GOVERNOR Neuvo Campos of the Brazil state of Roraima is likely to visit Guyana next month to advance talks on the long-awaited Guyana-Brazil road link, Works and Transportation Minister, Mr Anthony Xavier said yesterday.

Xavier told the Chronicle the Guyana Government was inviting Campos here for talks between October 9 and 15.

"We are inviting him to advance talks on the road and other related matters," he said.

President Bharrat Jagdeo and Brazil President Fernando Henrique Cardoso discussed completing the road link between Guyana and Brazil during the recent summit of South American Presidents in the Brazil capital, Brasilia.

Mr Jagdeo told reporters here he reassured Cardoso of "my government's commitment to complete the road link between Guyana and Brazil."

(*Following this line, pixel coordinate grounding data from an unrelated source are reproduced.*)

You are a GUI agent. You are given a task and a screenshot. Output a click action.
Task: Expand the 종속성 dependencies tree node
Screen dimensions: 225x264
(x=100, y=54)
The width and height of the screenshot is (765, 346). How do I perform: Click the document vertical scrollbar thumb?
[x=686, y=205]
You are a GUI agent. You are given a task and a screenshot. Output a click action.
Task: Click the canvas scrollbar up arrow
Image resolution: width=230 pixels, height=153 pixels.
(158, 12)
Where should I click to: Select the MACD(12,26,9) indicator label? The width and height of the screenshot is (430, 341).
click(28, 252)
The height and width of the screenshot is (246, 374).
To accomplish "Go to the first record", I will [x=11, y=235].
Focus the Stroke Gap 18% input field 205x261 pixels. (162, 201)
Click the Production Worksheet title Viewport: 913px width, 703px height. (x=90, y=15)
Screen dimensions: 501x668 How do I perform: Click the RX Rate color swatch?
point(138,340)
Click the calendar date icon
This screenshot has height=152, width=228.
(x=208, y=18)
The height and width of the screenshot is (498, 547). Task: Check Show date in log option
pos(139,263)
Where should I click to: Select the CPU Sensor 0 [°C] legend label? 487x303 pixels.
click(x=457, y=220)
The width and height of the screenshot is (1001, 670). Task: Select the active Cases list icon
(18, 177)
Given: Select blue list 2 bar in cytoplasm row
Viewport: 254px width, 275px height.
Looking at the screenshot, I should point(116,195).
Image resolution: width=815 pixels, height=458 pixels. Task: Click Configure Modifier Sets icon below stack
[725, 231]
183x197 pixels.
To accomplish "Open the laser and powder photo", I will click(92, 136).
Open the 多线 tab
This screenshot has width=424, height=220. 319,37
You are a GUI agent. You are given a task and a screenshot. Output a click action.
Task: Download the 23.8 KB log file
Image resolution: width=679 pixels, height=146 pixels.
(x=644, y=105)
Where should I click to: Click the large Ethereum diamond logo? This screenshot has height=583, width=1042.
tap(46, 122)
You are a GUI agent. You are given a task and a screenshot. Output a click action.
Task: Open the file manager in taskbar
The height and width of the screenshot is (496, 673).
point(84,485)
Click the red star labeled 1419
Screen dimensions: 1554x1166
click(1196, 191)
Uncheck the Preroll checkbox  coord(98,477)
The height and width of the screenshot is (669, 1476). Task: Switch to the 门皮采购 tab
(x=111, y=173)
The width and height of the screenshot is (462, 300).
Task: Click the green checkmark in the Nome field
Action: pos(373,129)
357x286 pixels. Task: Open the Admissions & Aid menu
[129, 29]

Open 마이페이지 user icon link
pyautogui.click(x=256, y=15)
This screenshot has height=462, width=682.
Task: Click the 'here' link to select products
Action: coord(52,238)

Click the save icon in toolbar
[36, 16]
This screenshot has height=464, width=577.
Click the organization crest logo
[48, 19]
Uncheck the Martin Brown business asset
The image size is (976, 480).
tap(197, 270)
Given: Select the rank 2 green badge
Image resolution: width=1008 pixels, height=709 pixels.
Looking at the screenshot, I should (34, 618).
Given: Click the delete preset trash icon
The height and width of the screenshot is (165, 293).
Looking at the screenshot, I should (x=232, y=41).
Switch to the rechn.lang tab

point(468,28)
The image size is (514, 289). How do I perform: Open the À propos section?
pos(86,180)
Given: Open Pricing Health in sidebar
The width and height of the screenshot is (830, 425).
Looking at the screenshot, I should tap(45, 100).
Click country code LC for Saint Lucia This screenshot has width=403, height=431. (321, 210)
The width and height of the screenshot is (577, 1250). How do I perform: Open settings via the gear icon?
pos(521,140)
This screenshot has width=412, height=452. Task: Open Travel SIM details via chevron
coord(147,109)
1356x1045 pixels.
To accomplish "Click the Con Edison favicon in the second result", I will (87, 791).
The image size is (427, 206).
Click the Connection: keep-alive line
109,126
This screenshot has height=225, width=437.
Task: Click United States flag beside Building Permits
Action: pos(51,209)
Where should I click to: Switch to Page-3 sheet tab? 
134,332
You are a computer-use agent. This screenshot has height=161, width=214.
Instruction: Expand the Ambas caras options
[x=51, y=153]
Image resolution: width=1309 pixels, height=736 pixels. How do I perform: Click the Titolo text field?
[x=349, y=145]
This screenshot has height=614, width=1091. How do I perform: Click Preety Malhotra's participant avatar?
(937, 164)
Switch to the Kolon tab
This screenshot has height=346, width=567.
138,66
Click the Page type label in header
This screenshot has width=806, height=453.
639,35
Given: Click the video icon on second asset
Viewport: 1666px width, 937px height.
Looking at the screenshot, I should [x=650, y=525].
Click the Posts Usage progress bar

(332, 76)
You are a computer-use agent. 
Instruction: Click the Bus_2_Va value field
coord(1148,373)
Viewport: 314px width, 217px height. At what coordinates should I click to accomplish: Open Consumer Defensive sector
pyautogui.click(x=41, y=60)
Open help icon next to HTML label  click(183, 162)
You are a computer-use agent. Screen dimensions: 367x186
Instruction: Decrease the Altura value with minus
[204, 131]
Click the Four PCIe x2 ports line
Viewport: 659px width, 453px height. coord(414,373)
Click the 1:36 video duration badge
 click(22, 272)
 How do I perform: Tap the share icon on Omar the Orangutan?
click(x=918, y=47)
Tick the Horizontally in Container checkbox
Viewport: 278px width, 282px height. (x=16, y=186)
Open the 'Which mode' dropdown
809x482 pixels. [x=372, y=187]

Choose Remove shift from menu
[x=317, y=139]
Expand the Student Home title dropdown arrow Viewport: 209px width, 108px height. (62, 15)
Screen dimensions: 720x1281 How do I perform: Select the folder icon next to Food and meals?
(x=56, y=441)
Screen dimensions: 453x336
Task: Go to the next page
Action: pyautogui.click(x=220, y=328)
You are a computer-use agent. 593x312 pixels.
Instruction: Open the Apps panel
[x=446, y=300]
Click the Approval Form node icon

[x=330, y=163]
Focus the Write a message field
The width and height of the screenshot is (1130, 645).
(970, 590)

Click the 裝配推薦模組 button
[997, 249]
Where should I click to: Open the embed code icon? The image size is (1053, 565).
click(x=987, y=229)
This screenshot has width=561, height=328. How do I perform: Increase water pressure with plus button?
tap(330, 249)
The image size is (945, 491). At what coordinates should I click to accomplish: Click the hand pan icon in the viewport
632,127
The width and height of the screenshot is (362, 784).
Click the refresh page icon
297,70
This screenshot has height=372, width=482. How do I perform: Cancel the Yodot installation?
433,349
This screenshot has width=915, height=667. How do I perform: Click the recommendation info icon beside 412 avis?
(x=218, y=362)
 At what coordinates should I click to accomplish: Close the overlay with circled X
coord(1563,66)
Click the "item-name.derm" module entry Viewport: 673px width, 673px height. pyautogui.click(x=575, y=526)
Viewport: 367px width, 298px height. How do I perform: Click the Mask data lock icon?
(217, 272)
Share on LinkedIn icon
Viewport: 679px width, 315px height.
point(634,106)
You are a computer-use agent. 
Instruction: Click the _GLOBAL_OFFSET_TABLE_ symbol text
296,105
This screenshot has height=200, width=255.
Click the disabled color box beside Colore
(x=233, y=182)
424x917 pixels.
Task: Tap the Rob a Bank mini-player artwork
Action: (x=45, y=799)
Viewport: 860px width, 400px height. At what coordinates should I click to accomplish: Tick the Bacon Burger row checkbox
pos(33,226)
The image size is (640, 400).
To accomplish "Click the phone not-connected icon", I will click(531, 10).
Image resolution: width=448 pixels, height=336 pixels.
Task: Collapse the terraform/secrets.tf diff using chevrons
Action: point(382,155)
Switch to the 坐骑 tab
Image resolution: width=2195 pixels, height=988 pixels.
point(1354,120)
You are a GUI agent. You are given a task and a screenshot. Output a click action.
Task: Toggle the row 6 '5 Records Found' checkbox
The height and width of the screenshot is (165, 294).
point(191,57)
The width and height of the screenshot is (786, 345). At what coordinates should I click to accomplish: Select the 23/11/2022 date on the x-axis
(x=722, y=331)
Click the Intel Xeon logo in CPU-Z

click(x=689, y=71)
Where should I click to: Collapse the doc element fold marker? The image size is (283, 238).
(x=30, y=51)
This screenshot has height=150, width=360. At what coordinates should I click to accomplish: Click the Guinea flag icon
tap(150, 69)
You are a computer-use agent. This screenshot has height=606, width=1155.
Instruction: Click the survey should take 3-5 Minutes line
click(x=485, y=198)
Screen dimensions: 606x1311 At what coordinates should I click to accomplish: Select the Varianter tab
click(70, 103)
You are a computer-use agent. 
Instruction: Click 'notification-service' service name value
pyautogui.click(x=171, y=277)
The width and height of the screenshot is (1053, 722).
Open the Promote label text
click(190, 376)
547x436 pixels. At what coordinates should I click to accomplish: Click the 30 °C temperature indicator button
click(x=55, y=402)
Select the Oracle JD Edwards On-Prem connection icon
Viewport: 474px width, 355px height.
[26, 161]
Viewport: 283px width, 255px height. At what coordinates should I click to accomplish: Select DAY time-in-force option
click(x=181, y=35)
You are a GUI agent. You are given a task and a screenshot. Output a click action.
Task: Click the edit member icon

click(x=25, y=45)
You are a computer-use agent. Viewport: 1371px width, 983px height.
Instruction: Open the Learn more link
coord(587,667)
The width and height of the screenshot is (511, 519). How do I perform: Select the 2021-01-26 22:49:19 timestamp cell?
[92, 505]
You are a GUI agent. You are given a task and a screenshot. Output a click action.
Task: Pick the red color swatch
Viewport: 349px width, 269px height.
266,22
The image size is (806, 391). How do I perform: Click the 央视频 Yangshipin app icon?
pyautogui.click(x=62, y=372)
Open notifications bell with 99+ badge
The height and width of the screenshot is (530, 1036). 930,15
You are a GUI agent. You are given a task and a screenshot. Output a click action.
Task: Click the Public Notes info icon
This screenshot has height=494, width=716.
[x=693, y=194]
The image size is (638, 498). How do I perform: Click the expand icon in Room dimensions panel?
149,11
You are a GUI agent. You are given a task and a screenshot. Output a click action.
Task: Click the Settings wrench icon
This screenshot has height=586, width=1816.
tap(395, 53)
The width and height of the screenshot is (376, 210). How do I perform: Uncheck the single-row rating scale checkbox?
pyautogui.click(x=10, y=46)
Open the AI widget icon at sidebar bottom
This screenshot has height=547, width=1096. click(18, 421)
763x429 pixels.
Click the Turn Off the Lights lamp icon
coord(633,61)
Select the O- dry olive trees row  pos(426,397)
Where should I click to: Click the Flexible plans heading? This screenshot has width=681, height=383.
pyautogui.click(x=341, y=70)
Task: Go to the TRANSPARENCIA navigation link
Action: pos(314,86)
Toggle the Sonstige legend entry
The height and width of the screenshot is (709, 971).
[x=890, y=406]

They also discussed the follow-up process from a meeting in the Roraima capital Boa Vista in April this year on cooperation between Guyana and Roraima in trade and investment, transportation, culture and tourism.

"There has always been a sense of urgency" on completing the Guyana-Brazil road, Mr Jagdeo said, noting that the government has been allocating some $50M annually on maintaining and upgrading the road between Linden to Lethem, part of the Guyana-Brazil highway.

Xavier said Guyana has sent a draft border land agreement to the Brazil Foreign Ministry and was awaiting a response.

The agreement covers free movement of vehicles between Bon Fim on the Brazil border and Lethem and the removal of taxes for traders doing business in Brazil, he said.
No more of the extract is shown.